Inside a wedding in Marrakech where the bride wore a Kanjivaram sari woven by the groom’s family

Inside a wedding in Marrakech where the bride wore a Kanjivaram sari woven by the groom’s family

Marrakech was the compromise that did not feel like one. Palais Namaskar, with its arches, stonework, water features and name that felt unexpectedly familiar, gave the couple a way to carry the feeling of Rajasthan into Morocco. Sivakumar was already travelling to Marrakech with his cousins, so Patel flew in for one night to see the property with him. “The moment we saw it, I turned to Sanj and said, ‘This is the one,’” she says. When a full three-day celebration at Palais Namaskar pushed the budget too far, their planners, Philocaly Wedding & Events, helped them split the festivities across two venues: the mehndi at Palais Soleiman and the remaining functions at Palais Namaskar.

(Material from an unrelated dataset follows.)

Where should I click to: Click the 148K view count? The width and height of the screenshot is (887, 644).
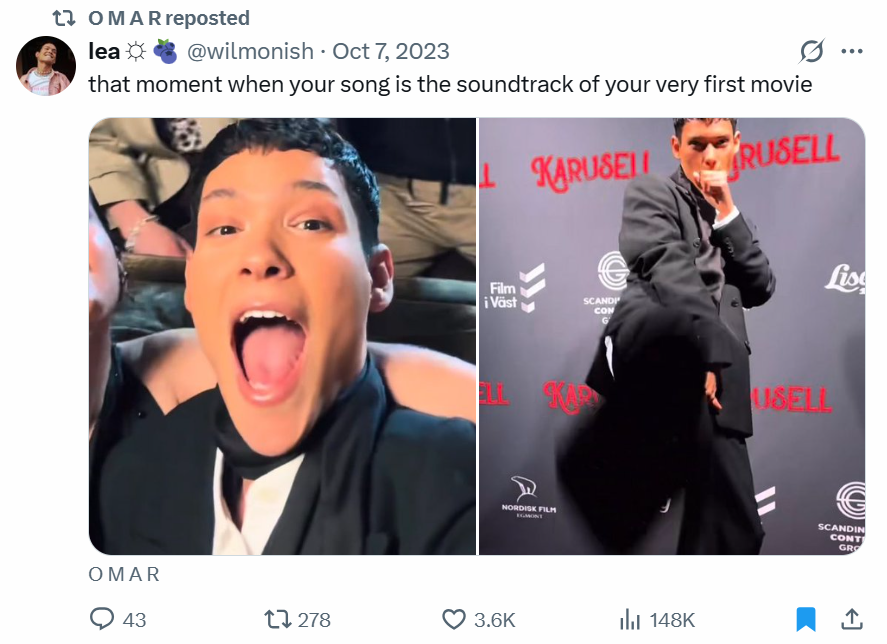tap(672, 619)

The couple hosted 130 guests for five events. A UK wedding, they say, could have crossed 500 guests easily, especially with family expectations on both sides. For a destination wedding in Marrakech, the smaller guest list also allowed the couple to make the experience feel considered from arrival. Guests received welcome bags with local crisps and nuts, Mukti tea, bindi packets, earrings, atomisers, personalised playing cards, Morocco fridge magnets, electric handheld fans and hangover kits. Patel also made custom keyrings, hotel key card envelopes, wedding door hangers and morning newspapers that shared the day’s schedule, fun facts and icebreakers for guests from both sides. “I didn’t outsource a single piece of the personalisation,” she says. She turned their living room into a workshop and travelled to Marrakech a month before the wedding with six suitcases filled with handmade details.

The mehndi at Palais Soleiman opened the weekend with Moroccan folk dancers, belly dancers, candles and a traditional Moroccan buffet. As a nod to Sivakumar’s heritage, the couple found a South Indian chef in Marrakech who made mutton rolls, a Tamil delicacy, to serve as canapés. The next day at Palais Namaskar, the haldi took place against the palace arches with clusters of yellow and orange flowers. It was followed by an all-white pool party, where guests arrived in white while the couple wore colour. Personalised cocktail stirrers, edible cocktail toppers, custom inflatables and an alcohol-infused gelato station turned the afternoon into the weekend’s most playful interlude.

Patel and Sivakumar chose to give both their cultures their own space, holding two wedding ceremonies on the same day. The morning began with a Sri Lankan Tamil ceremony for Sivakumar’s family, followed by a Gujarati ceremony in the afternoon for Patel’s. Both took place on a custom floating mandap built over Palais Namaskar’s water walkway. “Merging rituals like the thali and the mangalsutra all in one day was intense but incredibly special,” the couple says. “It felt like we managed to bring the spirit of home to the desert.”